The character of Perry Mason was portrayed in various Hollywood films of the 1930s and 40s, and a long-running radio program from 1943 to 1955. "When Erle Stanley Gardner was reluctant to allow CBS to transform Mason into a TV soap opera, (CBS) created The Edge of Night. For that latter enterprise, John Larkin, radio's best identified Mason, was cast as the protagonist-star, initially as a detective, eventually as an attorney, in a thinly veiled copy of Mason."
Gardner also created characters for the radio programs Christopher London (1950), starring Glenn Ford, and A Life in Your Hands (1949–1952). "As on other Gardner-inspired narratives, someone else actually penned the scripts."
Eventually Perry Mason became a long-running TV series with Raymond Burr as the title character. Gardner himself made an uncredited appearance as a judge in the final episode of the original series titled "The Case of the Final Fade-Out." In the late 1980s and early 1990s, Mason was revived for a series of made-for-TV movies featuring surviving members of the original cast, including Burr.
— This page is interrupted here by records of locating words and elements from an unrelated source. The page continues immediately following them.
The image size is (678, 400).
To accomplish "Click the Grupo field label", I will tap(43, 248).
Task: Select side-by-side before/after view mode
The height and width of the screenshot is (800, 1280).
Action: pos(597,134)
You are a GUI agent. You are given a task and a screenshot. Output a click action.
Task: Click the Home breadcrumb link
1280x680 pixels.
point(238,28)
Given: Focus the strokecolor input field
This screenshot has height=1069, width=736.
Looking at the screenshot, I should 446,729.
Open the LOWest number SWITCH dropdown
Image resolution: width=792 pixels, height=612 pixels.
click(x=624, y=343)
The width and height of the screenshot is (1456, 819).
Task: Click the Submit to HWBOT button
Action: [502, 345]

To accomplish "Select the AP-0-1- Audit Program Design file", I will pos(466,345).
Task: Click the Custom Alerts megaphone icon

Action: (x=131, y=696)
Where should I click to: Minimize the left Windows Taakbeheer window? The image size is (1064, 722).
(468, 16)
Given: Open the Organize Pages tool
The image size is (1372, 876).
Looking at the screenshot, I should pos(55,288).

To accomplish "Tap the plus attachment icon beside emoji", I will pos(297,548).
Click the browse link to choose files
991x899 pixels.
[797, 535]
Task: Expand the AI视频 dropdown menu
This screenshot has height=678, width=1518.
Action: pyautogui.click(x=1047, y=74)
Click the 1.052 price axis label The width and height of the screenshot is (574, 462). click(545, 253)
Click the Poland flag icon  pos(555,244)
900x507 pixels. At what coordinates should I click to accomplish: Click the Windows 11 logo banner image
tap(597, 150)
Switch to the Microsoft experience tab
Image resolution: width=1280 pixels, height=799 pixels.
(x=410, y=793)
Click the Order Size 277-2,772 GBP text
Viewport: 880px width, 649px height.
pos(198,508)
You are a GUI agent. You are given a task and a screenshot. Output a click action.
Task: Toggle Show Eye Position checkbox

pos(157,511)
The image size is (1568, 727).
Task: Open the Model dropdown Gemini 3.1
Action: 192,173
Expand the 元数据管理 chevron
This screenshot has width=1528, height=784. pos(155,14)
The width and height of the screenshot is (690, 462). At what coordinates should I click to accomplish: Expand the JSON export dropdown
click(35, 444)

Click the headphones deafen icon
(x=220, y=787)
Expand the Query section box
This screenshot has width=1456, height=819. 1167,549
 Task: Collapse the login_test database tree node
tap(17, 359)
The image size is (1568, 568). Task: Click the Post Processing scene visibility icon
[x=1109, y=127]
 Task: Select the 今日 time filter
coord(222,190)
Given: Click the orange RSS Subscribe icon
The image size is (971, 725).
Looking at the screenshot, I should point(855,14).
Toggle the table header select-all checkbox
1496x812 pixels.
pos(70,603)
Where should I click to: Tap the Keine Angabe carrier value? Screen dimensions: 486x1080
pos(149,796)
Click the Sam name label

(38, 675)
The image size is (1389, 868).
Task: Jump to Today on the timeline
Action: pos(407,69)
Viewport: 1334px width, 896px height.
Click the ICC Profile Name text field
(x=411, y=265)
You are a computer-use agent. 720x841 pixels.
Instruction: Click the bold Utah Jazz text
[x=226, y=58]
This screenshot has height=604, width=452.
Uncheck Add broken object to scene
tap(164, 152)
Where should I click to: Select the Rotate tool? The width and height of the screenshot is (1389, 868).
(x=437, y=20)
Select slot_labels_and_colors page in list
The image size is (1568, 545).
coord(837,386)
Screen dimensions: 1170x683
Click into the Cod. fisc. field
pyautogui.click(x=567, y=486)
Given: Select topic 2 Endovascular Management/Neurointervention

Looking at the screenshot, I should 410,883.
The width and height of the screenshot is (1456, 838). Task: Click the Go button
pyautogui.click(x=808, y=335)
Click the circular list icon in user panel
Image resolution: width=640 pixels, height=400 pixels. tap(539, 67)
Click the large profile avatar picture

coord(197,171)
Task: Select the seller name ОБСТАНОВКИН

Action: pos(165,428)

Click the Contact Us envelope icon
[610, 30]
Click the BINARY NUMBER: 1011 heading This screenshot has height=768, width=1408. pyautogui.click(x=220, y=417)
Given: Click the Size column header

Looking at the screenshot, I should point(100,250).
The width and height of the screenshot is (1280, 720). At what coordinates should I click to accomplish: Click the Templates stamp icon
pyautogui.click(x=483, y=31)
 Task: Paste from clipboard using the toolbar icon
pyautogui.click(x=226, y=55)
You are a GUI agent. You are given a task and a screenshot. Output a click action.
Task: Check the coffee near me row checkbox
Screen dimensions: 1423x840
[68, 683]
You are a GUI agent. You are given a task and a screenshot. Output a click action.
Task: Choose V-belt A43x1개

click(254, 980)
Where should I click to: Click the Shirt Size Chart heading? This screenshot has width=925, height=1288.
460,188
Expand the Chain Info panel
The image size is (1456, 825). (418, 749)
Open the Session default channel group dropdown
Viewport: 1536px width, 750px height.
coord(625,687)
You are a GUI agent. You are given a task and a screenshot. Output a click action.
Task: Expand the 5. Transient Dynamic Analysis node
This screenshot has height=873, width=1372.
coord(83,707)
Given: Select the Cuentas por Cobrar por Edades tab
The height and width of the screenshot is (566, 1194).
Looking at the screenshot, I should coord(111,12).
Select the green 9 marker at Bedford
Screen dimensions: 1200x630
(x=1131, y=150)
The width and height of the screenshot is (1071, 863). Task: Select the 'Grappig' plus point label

Under the pen name A. A. Fair, Gardner wrote a series of novels about the private detective firm of Bertha Cool and Donald Lam. He also wrote another noteworthy series of novels about District Attorney Doug Selby and his opponent, the rascally Alphonse Baker Carr. This series is an inversion of the motif of the Perry Mason novels, with prosecutor Selby being portrayed as the courageous and imaginative crime solver and his perennial antagonist A.B. Carr being a wily shyster whose clients are always "as guilty as hell".
The Harry Ransom Humanities Research Center currently archives Gardner's manuscripts. The library has constructed a miniaturized reproduction of his study room.
Gardner held a lifelong fascination with Baja California and his written works became an authority on the early exploration of the Mexican peninsula. He used various modes of transportation to traverse Baja, including boat, oversized trucks, airplane and even helicopter.
In a real murder trial case in Arizona, the district attorney used The Case of the Curious Bride as the basis for his line of questioning. According to the Gardner Mystery Library (Walter J. Black, Inc.): "The Arizona murder trial was going badly for the district attorney. He knew the accused was guilty; but because of a quirk in the law, he had no hope for a conviction. Then, one day, the district attorney called the suspect's wife to the stand and started an unexpected line of questioning. When the judge demanded an explanation, the district attorney produced The Case of the Curious Bride by Erle Stanley Gardner. In it, he said, Perry Mason used the same questioning. The judge withdrew to his chambers, and when he returned, he allowed the district attorney to proceed with his ingenious approach. It changed the course of the trial and led to a verdict of 'Guilty.